▶ **Goal**: How many lines in the rows below contain the string "input", with case taken into account? Give only the number.

* BEGIN Extracted information *

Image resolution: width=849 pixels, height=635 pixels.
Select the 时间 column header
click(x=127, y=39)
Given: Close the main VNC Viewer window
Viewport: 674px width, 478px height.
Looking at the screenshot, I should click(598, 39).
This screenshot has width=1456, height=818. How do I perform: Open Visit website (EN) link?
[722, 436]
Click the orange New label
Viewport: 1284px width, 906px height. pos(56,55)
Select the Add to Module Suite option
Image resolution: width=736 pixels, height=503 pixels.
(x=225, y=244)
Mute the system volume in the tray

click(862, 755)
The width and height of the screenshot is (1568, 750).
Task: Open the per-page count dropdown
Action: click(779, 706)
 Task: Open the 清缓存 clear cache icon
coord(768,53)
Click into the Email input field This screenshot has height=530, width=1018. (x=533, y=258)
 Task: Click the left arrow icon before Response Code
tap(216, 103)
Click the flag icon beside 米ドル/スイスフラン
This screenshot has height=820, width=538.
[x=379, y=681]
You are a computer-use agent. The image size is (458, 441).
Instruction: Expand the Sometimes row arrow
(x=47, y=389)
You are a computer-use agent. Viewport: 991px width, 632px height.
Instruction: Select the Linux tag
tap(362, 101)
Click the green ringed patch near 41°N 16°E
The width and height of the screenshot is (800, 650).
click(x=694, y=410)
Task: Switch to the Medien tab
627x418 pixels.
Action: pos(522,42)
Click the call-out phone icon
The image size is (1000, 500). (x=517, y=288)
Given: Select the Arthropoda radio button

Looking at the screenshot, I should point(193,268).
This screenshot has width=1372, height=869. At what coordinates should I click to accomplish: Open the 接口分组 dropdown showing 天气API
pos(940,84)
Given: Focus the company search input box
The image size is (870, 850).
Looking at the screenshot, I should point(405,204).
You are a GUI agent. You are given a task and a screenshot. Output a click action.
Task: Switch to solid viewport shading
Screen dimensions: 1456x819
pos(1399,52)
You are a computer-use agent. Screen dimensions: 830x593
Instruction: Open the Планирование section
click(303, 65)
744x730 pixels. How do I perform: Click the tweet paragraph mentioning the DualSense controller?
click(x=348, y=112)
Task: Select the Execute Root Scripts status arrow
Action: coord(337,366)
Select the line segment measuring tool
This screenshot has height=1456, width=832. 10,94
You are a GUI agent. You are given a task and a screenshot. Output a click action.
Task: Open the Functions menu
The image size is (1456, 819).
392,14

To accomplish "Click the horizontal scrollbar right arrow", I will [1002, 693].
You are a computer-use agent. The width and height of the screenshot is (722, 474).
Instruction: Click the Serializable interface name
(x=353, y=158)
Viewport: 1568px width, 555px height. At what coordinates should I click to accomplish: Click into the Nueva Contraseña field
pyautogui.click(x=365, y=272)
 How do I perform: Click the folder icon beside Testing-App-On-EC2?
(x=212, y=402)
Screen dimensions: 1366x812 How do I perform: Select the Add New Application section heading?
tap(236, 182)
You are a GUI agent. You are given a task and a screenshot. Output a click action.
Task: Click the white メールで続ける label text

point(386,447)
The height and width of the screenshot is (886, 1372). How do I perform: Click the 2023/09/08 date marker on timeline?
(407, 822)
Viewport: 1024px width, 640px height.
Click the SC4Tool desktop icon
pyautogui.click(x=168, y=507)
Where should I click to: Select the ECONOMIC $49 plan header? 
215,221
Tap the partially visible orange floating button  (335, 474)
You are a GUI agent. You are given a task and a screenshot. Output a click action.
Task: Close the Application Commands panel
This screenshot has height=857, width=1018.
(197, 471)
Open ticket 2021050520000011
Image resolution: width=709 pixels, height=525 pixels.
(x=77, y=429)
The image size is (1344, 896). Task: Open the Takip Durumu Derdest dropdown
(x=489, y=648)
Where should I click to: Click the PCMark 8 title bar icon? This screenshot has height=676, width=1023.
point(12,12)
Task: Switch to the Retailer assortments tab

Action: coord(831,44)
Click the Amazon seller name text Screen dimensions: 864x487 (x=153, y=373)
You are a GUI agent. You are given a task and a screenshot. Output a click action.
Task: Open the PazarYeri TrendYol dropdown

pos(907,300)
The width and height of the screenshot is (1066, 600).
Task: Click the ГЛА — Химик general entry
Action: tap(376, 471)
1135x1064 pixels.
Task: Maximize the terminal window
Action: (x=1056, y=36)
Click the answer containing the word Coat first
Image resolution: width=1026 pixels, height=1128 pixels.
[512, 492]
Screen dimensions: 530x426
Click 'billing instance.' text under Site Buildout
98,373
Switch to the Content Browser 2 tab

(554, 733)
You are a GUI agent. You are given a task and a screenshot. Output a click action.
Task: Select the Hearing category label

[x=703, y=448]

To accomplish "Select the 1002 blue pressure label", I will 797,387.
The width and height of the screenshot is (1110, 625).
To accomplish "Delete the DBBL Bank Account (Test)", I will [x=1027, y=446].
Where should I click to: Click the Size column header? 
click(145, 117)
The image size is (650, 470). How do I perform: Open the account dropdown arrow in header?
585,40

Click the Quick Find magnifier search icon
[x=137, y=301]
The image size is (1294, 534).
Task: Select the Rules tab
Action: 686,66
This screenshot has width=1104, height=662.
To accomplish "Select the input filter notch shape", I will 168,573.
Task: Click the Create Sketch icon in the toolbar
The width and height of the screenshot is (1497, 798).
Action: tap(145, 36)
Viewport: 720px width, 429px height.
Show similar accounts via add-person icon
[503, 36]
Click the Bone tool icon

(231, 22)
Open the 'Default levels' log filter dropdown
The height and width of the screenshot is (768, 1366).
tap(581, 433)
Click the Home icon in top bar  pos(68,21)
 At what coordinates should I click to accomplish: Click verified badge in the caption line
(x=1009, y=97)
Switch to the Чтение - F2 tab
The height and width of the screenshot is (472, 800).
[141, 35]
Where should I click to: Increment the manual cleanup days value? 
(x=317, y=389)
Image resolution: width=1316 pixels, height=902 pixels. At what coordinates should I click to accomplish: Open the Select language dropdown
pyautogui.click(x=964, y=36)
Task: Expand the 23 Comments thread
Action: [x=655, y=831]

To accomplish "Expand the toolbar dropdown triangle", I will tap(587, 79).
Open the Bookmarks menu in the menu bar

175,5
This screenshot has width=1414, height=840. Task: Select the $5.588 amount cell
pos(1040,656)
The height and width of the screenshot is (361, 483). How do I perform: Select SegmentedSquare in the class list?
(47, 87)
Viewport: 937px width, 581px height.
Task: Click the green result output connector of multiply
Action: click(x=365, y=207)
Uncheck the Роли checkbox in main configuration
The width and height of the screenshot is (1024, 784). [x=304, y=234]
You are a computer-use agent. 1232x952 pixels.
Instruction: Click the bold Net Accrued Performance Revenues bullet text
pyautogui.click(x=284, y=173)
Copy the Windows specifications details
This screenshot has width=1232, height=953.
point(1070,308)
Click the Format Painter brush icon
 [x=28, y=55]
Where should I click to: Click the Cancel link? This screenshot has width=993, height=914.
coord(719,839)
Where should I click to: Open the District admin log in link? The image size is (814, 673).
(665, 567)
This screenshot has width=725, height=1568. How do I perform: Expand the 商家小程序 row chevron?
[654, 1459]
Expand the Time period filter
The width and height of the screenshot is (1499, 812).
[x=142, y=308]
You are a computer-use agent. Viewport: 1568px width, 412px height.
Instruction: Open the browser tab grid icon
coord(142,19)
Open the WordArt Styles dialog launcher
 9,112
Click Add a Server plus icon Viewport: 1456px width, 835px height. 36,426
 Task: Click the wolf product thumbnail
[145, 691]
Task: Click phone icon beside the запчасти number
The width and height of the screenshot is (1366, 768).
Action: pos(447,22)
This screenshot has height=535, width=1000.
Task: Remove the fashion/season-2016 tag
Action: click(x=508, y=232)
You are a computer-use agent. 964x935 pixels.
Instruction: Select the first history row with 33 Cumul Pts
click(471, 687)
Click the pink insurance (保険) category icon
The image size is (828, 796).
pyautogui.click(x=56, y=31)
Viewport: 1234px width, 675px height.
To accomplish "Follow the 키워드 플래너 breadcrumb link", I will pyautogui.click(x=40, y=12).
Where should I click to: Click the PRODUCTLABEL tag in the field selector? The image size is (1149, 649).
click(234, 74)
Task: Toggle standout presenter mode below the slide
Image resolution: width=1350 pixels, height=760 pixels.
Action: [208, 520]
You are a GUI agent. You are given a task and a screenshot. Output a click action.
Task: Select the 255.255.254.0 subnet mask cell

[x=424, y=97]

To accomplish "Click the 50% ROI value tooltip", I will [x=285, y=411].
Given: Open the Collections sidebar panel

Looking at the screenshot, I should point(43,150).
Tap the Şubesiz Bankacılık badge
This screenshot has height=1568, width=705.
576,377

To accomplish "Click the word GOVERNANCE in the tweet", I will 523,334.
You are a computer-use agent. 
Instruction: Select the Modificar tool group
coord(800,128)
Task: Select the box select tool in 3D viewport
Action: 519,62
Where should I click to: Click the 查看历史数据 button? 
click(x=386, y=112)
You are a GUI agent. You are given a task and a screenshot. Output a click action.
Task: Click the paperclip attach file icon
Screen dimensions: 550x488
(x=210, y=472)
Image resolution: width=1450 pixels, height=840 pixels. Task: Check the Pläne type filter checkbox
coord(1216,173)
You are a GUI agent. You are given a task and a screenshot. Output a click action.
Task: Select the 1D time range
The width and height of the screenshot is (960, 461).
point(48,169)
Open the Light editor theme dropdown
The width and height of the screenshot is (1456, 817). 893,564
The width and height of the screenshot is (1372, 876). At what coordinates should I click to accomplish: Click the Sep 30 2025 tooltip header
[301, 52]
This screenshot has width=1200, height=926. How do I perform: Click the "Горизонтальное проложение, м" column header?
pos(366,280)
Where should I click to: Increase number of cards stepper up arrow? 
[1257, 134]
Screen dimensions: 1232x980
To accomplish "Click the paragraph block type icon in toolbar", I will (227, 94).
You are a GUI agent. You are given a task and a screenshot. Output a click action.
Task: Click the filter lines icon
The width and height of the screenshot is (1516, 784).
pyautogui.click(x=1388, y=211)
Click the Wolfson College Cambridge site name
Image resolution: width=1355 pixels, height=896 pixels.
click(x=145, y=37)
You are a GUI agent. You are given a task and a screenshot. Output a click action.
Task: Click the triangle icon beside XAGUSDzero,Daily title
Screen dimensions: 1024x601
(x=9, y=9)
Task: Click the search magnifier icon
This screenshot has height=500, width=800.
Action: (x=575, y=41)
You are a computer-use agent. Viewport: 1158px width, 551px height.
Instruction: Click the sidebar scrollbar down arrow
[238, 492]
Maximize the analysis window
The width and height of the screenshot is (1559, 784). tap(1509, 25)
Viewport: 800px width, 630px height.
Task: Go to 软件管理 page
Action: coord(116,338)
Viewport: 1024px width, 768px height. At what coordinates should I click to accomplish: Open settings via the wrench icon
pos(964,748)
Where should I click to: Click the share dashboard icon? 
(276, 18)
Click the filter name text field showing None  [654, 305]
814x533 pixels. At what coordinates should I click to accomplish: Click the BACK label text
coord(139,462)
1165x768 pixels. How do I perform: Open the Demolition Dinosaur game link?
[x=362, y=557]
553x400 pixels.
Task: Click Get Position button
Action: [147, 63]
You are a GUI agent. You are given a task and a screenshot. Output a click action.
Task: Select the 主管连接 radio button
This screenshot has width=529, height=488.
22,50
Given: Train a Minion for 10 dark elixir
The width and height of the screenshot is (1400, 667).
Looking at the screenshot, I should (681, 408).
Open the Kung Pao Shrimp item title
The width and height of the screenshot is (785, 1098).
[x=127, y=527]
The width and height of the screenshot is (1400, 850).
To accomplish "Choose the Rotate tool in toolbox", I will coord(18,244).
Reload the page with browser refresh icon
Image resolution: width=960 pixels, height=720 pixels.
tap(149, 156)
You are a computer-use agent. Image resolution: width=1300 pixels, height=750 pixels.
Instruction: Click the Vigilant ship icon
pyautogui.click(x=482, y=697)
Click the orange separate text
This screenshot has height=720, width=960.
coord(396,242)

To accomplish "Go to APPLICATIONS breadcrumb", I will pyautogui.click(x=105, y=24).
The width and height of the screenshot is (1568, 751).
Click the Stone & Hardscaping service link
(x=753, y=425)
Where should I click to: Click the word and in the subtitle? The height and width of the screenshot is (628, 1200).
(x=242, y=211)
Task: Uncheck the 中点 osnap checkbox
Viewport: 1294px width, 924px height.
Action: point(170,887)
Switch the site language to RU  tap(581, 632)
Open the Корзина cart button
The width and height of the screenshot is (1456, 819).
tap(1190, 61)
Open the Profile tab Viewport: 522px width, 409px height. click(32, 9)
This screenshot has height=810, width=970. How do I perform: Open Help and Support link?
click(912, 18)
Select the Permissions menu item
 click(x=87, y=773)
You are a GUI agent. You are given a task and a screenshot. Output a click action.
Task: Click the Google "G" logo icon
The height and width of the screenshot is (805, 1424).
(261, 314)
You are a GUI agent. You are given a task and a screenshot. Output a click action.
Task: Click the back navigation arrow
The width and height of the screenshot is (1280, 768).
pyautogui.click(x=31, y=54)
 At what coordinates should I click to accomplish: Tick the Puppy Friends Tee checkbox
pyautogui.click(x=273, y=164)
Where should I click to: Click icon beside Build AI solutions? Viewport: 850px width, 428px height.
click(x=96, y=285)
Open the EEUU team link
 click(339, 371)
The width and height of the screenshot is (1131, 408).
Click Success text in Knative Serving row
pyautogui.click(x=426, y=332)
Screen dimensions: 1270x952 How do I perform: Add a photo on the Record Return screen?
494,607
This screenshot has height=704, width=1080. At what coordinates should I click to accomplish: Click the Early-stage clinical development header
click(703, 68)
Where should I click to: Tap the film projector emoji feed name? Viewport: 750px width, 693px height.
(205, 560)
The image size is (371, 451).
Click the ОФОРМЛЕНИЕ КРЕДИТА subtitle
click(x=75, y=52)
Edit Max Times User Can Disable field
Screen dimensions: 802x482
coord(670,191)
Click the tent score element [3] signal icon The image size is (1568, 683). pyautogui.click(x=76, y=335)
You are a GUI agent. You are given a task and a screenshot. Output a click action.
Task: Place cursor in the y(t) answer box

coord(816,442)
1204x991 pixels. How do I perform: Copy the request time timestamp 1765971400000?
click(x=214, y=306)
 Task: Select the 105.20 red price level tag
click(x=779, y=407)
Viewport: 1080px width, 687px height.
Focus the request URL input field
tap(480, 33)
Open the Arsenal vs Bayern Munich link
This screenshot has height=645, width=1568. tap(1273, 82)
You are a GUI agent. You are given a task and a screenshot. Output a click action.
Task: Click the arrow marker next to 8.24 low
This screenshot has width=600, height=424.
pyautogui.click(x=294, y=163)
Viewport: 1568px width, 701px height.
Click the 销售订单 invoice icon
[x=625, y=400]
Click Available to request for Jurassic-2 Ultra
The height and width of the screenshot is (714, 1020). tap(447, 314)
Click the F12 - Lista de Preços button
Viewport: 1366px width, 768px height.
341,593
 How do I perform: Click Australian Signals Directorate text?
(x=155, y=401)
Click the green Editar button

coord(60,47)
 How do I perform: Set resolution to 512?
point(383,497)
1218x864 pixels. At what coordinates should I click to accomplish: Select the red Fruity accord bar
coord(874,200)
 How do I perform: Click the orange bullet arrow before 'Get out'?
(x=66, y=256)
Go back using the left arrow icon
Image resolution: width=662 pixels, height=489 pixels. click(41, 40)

* END Extracted information *

▶ **Answer to this task**: 4